Mein Großvater, der Versicherungskaufmann und fast Schauspieler, verdingt sich als Erntehelfer.
So geht der Herbst fünfundvierzig vorbei. Sie sind in der Fremde. Fast ohne jegliches Hab oder gar Gut.
Weihnachten steht vor der Tür, wie man so sagt.
Mein Großvater, malt eine Krippe auf ein Stück Pappe. Malen konnte er gut, später mit Vorliebe Breslauer Motive in Öl. Die Krippenfiguren gießt ihnen jemand aus Blei. Zinn war nicht zu kriegen, nach einem Krieg für den selbst Kirchenglocken eingeschmolzen worden waren.
Der Bauer, bei dem Großvater arbeitet, gibt ihm Äpfel und Pfefferkuchen. Je eine Tüte. Ein kleiner Baum findet sich im märkischen Wald. Es dürfte eine Kiefer gewesen sein. Baumschmuck basteln sie aus Zeitungspapier und sechs Bunkerlichter sind die Weihnachtskerzen. Es gibt sogar Lametta, denn die englischen Bomber hatten Alu-Streifen abgeworfen, um die deutsche Luftabwehr zu irritieren.

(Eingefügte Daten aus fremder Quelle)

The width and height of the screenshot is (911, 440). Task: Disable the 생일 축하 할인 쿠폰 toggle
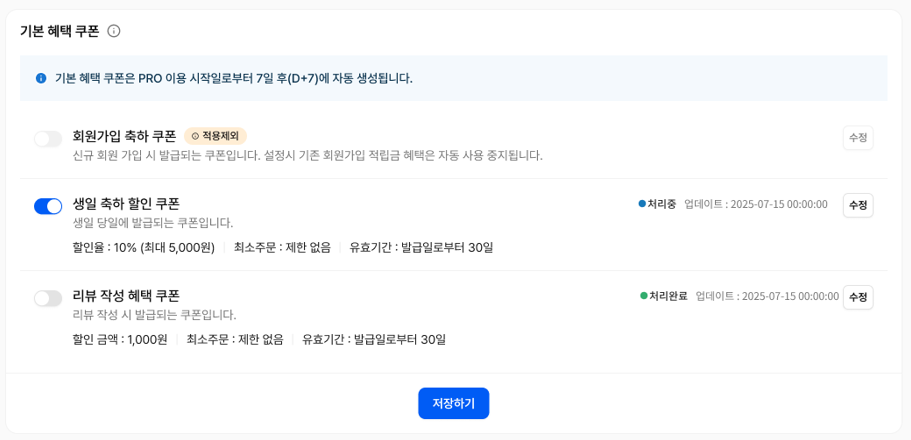coord(48,206)
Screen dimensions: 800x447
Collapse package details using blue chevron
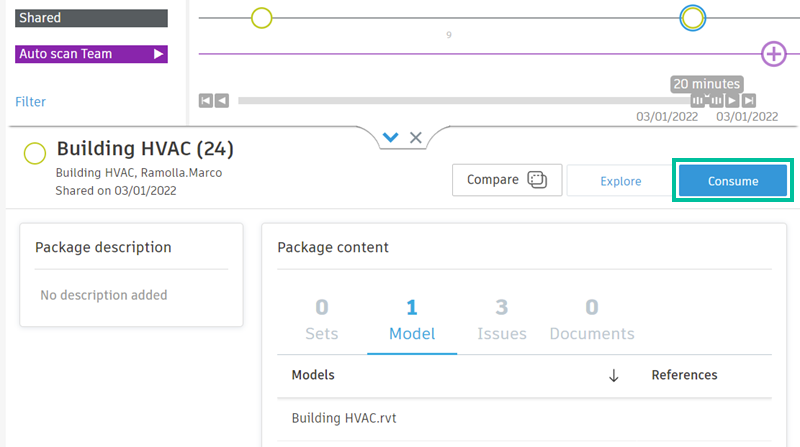[x=391, y=138]
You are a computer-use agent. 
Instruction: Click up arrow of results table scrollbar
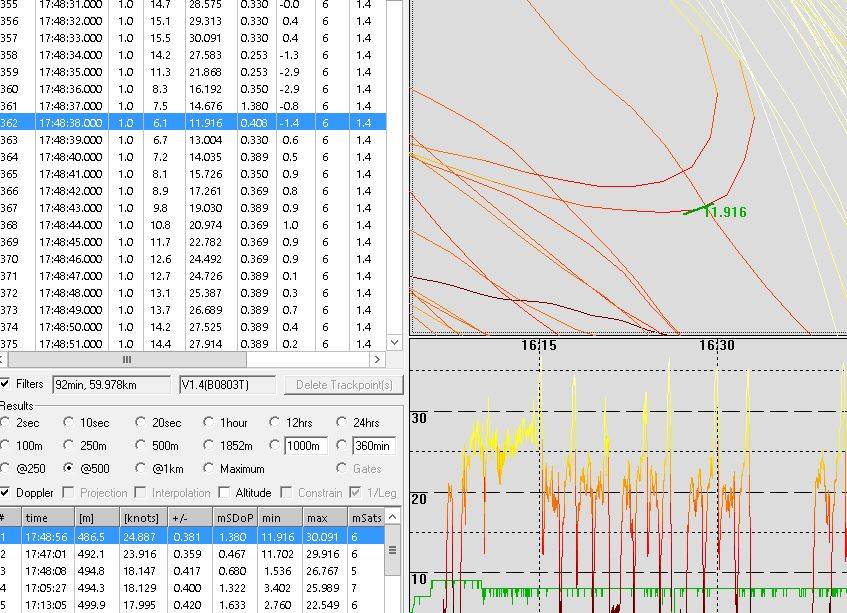pyautogui.click(x=393, y=517)
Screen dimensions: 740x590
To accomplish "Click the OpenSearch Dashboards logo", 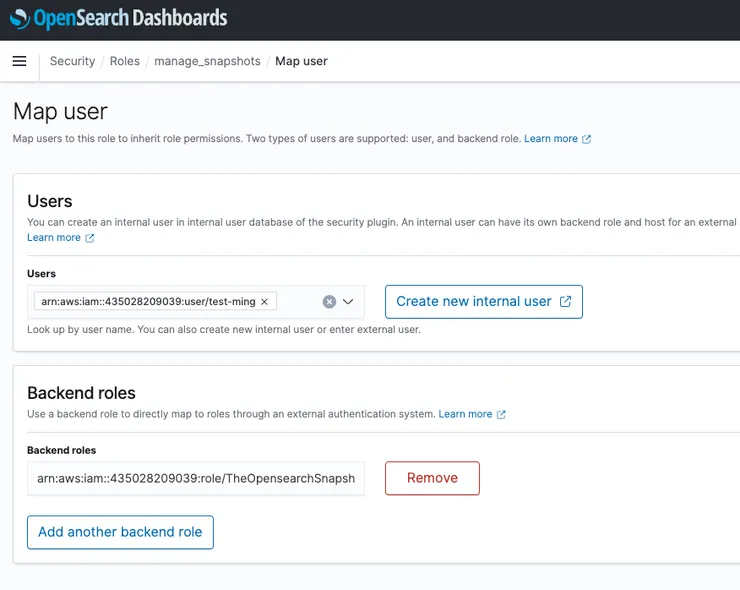I will [x=118, y=18].
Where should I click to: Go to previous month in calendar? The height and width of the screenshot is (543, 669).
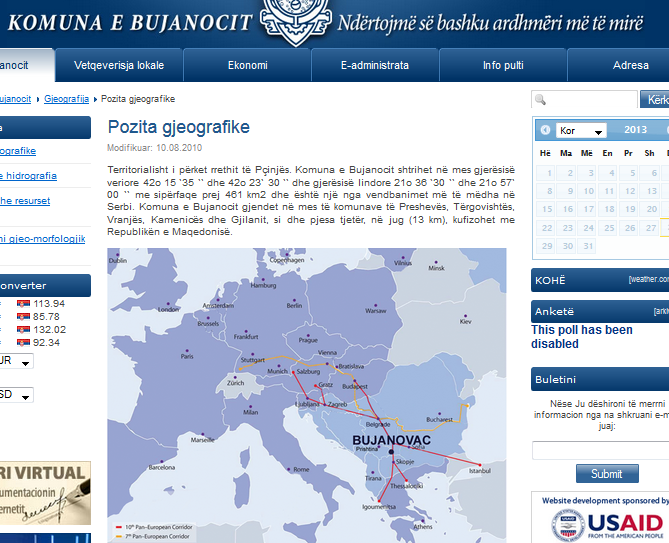tap(545, 130)
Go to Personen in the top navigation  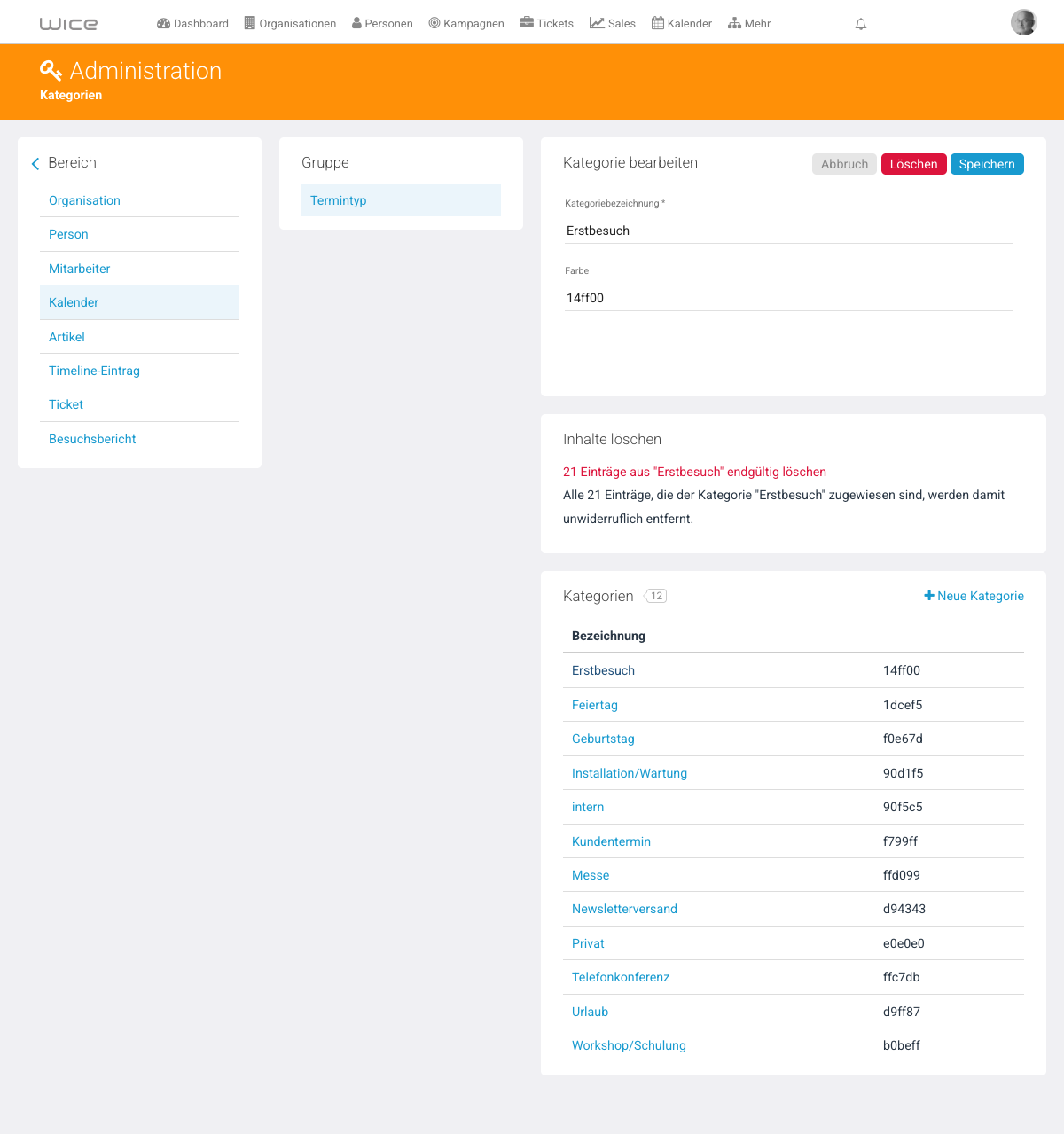pos(382,23)
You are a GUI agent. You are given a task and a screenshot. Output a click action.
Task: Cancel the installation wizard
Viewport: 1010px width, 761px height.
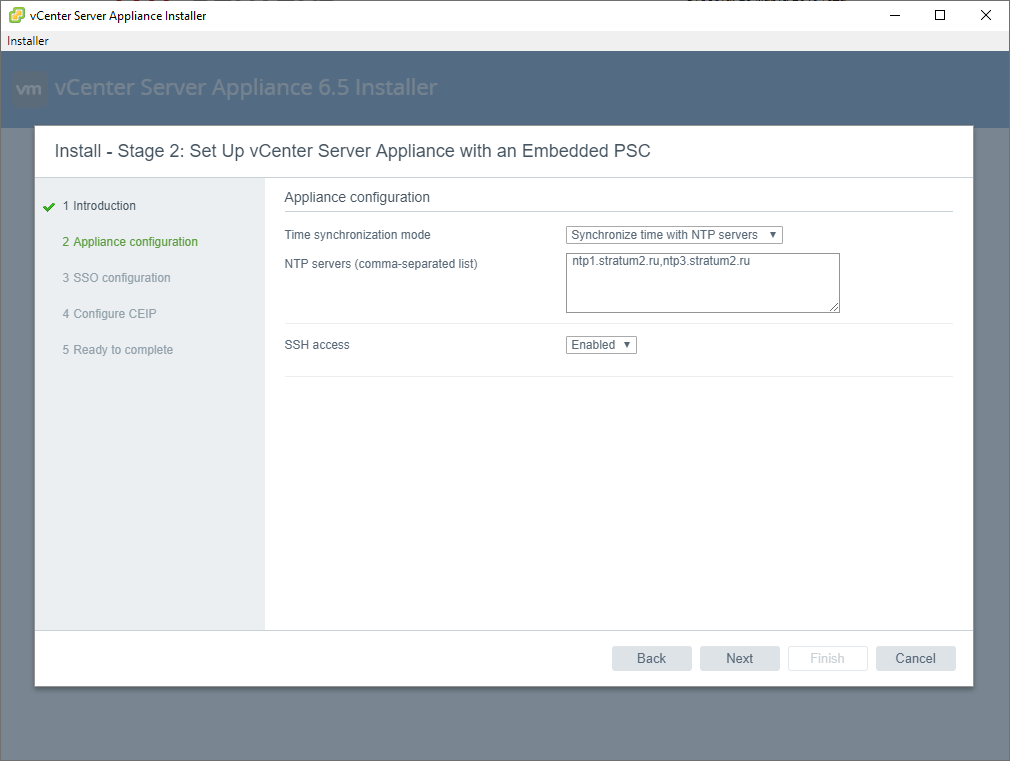pos(915,658)
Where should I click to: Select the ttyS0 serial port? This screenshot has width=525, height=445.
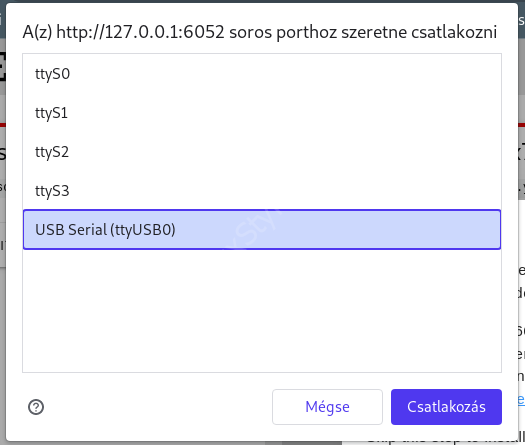click(x=262, y=74)
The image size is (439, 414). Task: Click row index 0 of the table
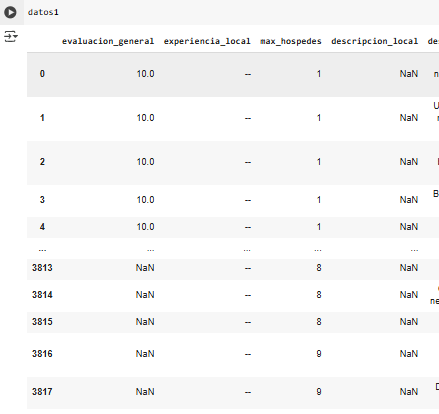tap(42, 74)
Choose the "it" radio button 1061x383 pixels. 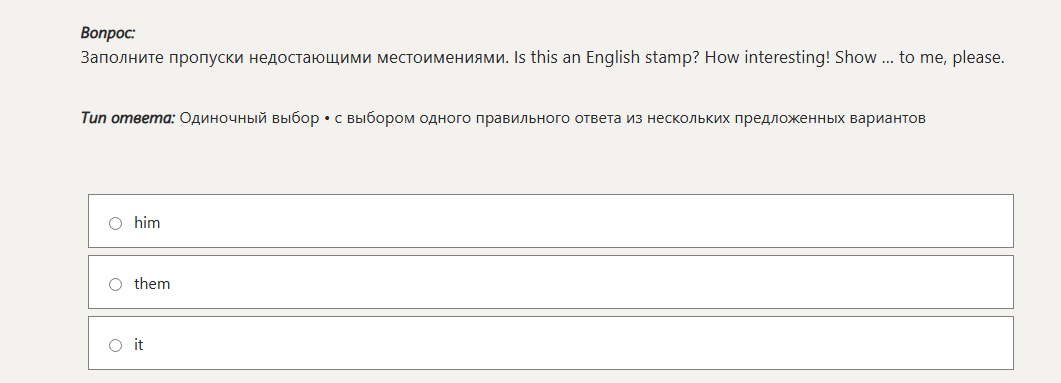[x=116, y=345]
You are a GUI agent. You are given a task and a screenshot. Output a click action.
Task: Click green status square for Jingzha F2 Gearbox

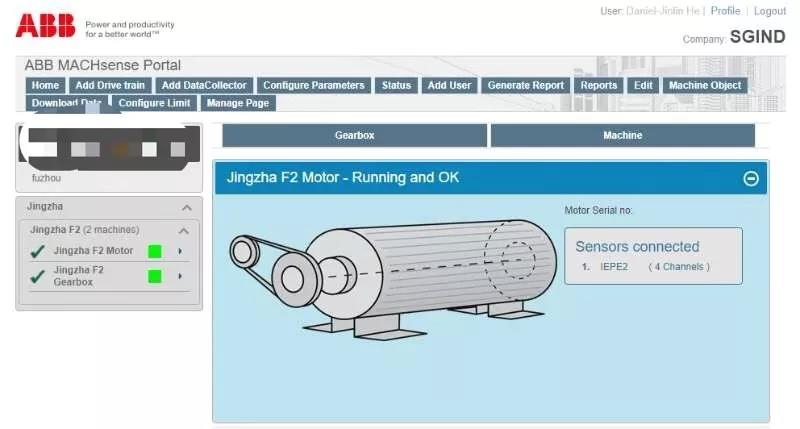point(154,276)
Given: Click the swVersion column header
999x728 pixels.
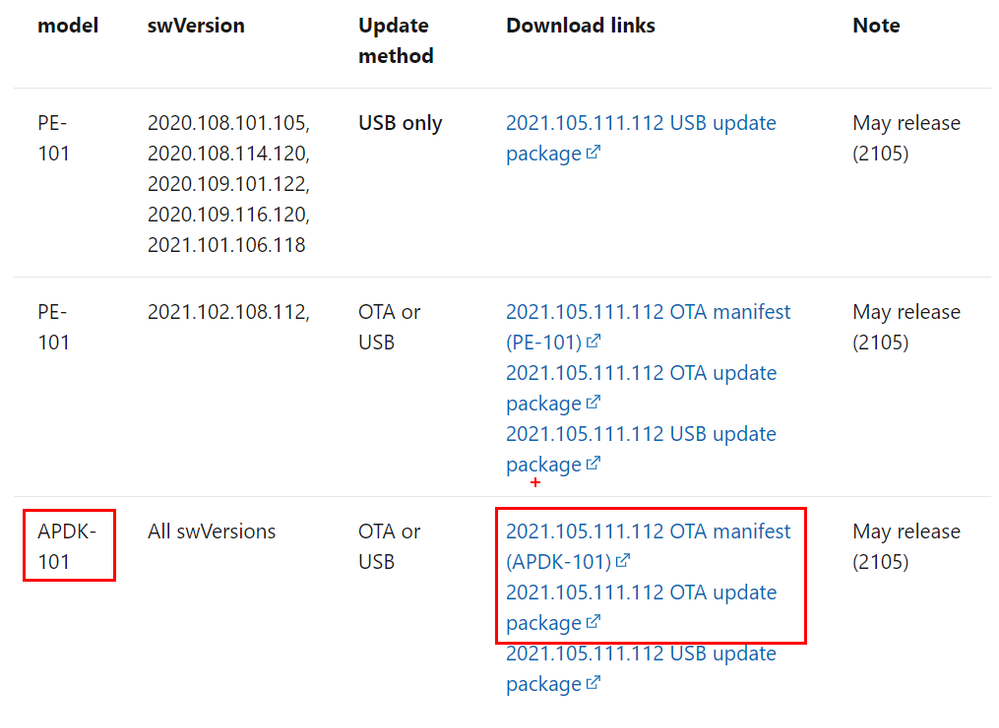Looking at the screenshot, I should tap(196, 25).
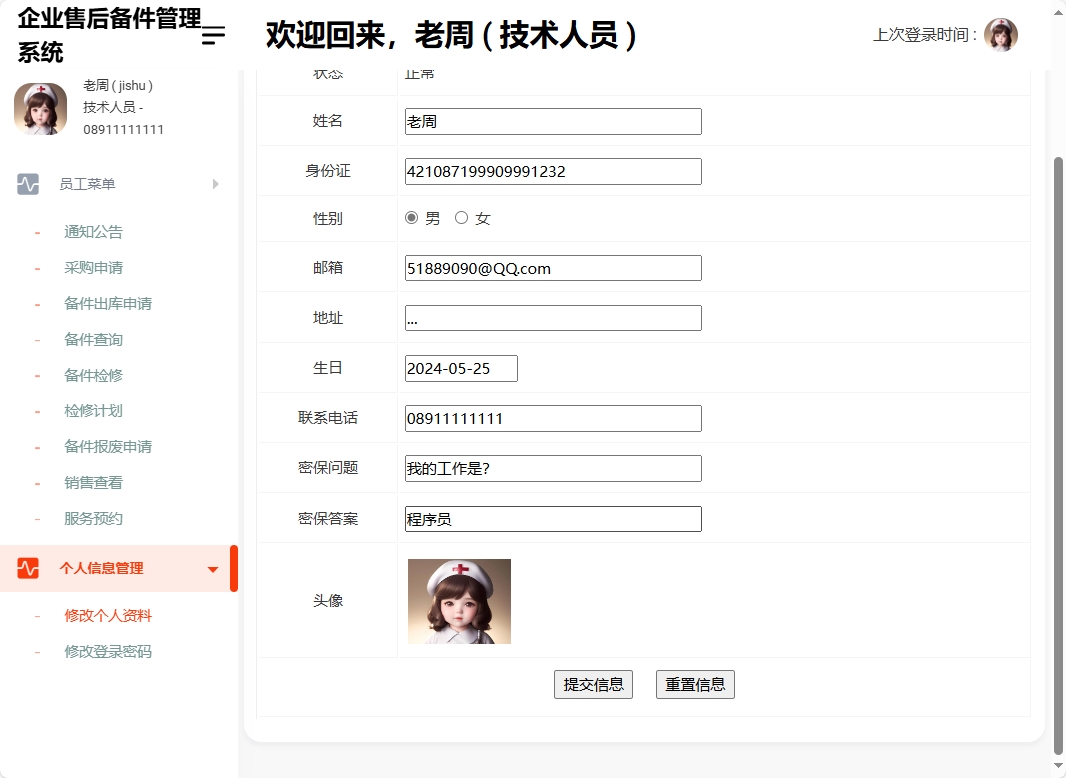The image size is (1066, 778).
Task: Collapse the 个人信息管理 dropdown arrow
Action: (x=212, y=568)
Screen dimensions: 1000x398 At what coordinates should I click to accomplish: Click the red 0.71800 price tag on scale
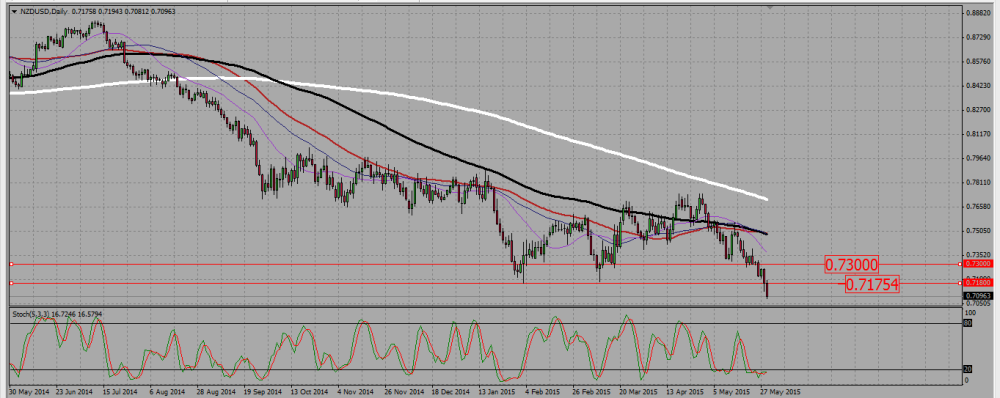(x=978, y=281)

Das erste Weihnachten im Frieden. In einem Dachgeschoßzimmer in der Fremde. Sie waren hunderte Kilometer gelaufen. Sich hatten sie retten können, die Heimat war verloren. Alle Jahre wieder kommt das Christuskind. Manchmal bringt es nur Äpfel und Pfefferkuchen.
Die bleierne Krippe gehörte, bis ich sie erbte, zu Omas und Opas Weihnachtsfesten wie die mir immer suspekte schlesische Weißwurst mit der Biertunke.
Obwohl meine Frau und mich auch der Grundsatz eint, die Kinder nicht zu verwöhnen, wird das Christkind wieder einiges anschleppen. Warum auch nicht?
Aber auch das bleierne Christkind wird da sein.